Work request – Where the material below has a line containing "This screenshot has", start repeating exactly, and keep going through the line containing "the 0 Comments", with no other lines.
··· The data
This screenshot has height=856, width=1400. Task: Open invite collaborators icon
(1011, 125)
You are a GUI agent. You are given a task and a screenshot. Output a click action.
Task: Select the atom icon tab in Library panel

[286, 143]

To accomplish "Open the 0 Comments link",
······
··· The data
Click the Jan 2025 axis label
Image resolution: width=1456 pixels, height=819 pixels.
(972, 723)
······
Answer to this problem –
This screenshot has height=856, width=1400. Task: Open invite collaborators icon
(1011, 125)
You are a GUI agent. You are given a task and a screenshot. Output a click action.
Task: Select the atom icon tab in Library panel

[286, 143]

To accomplish "Open the 0 Comments link",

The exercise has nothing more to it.